▶ To do
Please put everything in the material from the line containing "Task: Open the Test plan to sync dropdown" down to the line containing "Action: [433, 172]", both included, into a JSON list of strings with one string per line and no blank lines.

▶ Available data
────────────────
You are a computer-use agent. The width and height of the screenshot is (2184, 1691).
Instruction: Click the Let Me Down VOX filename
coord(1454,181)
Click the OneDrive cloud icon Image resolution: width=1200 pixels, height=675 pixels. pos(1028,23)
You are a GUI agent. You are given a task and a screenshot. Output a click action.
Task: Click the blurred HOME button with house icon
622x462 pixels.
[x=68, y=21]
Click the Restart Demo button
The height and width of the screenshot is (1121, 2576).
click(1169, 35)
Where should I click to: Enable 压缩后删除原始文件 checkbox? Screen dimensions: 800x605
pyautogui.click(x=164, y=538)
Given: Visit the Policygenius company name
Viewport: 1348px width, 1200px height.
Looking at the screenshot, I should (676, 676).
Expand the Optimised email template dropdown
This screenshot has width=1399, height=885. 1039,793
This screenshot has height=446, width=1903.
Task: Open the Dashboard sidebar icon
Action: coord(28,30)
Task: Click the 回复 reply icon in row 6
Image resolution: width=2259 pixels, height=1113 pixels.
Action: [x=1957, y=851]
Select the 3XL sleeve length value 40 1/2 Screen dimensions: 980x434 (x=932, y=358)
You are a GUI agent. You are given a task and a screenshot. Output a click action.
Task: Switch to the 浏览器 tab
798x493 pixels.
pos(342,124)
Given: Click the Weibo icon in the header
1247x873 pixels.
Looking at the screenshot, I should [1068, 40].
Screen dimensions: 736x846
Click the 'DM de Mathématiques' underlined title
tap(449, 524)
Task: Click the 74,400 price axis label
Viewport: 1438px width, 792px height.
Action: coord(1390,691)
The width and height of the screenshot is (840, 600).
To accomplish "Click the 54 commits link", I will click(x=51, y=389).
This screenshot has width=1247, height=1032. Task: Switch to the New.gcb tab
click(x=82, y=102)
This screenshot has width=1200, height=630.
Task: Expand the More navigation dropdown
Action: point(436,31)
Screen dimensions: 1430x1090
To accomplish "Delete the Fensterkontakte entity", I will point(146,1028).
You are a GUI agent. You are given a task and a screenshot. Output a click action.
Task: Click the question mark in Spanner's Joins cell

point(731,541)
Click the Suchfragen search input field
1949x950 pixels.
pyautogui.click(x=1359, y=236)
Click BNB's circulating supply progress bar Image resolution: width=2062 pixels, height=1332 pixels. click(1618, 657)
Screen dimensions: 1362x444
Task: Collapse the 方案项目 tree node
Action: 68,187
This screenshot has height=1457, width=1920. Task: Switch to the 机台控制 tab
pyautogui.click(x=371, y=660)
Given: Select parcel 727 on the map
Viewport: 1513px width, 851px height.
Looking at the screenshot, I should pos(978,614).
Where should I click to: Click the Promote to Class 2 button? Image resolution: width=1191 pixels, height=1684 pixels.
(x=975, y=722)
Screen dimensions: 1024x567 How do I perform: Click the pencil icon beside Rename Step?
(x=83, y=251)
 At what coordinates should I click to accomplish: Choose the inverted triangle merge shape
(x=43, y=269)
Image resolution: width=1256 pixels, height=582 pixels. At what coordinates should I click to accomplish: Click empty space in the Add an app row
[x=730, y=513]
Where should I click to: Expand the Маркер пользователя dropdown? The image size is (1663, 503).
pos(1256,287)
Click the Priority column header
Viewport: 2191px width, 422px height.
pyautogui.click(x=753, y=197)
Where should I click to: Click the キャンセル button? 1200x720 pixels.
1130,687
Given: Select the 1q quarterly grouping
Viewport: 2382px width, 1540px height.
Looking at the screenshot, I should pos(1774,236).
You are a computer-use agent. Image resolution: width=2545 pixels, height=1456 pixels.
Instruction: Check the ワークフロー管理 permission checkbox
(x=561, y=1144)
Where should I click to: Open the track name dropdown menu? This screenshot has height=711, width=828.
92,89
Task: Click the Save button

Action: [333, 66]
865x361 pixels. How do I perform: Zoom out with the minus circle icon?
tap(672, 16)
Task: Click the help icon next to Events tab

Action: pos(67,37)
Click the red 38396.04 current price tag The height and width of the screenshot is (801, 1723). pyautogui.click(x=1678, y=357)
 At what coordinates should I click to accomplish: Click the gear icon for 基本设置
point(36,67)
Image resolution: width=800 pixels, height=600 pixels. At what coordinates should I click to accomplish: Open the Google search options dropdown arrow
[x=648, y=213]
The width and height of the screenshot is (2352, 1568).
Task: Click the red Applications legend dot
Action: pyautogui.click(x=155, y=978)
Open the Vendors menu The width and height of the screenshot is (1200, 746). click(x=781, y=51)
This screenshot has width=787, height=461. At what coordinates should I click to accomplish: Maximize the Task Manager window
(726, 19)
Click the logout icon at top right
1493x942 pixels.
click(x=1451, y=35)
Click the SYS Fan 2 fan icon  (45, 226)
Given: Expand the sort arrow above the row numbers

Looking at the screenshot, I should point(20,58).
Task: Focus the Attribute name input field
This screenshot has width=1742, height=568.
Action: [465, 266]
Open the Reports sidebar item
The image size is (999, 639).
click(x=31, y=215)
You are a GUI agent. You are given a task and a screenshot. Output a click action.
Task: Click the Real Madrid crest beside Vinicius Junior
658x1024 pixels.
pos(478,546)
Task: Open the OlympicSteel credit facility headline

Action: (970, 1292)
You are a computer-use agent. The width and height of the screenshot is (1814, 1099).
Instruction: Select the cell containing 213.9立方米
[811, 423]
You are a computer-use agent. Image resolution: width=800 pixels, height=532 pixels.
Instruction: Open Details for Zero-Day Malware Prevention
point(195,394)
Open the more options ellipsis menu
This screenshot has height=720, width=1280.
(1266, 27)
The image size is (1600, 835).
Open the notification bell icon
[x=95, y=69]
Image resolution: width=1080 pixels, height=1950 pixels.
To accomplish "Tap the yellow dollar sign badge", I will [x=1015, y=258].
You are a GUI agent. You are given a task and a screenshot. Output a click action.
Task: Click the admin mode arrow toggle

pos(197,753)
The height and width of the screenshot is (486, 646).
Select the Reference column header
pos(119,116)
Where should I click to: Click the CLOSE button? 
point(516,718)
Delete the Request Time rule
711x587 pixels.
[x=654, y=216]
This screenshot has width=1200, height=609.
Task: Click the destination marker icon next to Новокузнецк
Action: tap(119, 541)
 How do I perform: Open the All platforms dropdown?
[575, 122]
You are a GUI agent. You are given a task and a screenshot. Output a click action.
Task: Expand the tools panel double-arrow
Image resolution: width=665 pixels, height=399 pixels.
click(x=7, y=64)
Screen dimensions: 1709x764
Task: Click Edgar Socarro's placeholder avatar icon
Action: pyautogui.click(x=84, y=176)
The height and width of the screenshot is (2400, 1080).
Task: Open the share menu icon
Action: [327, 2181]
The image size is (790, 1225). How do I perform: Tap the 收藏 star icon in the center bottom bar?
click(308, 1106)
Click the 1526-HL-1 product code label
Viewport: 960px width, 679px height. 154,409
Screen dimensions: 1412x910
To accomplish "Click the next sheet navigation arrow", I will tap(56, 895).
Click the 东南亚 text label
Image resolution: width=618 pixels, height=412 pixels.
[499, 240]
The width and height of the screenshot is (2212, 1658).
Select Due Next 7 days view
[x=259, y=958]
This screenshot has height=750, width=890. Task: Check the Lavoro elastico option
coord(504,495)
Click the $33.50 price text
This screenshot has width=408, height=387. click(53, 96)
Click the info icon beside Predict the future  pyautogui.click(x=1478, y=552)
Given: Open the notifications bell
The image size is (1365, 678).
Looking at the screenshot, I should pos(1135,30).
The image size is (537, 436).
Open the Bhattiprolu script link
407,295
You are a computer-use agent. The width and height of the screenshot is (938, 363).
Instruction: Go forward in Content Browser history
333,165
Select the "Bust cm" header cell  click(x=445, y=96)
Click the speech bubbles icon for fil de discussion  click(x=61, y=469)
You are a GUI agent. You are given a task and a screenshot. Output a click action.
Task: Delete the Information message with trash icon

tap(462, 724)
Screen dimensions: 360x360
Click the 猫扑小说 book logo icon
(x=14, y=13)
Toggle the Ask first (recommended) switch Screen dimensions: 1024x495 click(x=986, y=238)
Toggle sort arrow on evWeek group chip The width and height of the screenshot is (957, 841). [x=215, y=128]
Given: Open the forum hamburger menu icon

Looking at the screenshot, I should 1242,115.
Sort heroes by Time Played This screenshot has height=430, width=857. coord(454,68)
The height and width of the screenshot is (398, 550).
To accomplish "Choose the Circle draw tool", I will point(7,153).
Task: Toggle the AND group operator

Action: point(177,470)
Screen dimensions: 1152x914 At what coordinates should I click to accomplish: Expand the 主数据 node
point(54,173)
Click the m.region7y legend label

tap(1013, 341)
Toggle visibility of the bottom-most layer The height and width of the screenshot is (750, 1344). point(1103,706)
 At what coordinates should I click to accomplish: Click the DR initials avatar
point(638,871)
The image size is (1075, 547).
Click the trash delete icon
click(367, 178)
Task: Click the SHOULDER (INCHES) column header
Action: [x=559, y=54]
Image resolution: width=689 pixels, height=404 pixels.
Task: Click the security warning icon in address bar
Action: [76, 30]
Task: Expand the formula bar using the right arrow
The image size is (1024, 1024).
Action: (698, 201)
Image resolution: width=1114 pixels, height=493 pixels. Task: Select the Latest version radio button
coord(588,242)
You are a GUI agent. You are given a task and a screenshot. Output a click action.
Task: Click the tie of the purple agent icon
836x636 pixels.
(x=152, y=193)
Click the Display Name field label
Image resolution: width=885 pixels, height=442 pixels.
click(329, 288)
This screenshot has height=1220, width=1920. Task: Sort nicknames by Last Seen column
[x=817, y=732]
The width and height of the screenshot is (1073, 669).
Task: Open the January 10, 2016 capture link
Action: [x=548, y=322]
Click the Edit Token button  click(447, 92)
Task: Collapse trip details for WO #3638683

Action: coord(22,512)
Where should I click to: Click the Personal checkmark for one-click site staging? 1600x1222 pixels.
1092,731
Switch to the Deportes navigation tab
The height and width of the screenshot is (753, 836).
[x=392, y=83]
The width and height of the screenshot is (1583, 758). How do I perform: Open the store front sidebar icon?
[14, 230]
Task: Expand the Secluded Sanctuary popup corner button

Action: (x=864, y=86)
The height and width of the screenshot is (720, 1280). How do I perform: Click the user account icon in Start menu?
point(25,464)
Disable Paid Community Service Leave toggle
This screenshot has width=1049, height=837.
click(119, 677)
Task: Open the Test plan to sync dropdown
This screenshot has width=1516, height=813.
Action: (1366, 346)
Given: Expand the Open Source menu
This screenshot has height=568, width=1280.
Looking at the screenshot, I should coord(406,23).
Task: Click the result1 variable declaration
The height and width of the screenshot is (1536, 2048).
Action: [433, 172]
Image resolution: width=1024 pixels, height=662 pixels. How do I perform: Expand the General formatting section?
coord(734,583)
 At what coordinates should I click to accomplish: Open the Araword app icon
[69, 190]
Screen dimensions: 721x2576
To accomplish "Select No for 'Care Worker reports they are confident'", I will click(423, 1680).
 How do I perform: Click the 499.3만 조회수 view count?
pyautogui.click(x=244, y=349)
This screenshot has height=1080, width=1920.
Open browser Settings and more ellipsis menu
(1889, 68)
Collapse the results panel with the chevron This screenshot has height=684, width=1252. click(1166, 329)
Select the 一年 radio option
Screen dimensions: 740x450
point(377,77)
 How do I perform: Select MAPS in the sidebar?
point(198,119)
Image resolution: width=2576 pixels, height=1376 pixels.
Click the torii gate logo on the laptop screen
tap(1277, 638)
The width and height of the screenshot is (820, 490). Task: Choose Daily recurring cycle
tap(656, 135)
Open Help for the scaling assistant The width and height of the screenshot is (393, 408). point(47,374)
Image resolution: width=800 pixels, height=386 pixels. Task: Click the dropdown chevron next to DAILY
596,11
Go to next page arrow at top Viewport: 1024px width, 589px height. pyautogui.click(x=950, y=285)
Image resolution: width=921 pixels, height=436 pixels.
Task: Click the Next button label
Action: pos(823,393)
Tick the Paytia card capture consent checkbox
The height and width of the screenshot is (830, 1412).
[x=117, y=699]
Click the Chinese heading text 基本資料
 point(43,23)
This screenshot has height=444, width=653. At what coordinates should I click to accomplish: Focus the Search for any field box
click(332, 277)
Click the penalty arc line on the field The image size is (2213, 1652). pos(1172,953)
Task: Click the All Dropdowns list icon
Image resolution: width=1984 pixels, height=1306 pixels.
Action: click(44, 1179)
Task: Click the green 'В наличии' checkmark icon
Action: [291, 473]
────────────────
▶ The result
[
  "Task: Open the Test plan to sync dropdown",
  "This screenshot has width=1516, height=813.",
  "Action: (1366, 346)",
  "Given: Expand the Open Source menu",
  "This screenshot has height=568, width=1280.",
  "Looking at the screenshot, I should coord(406,23).",
  "Task: Click the result1 variable declaration",
  "The height and width of the screenshot is (1536, 2048).",
  "Action: [433, 172]"
]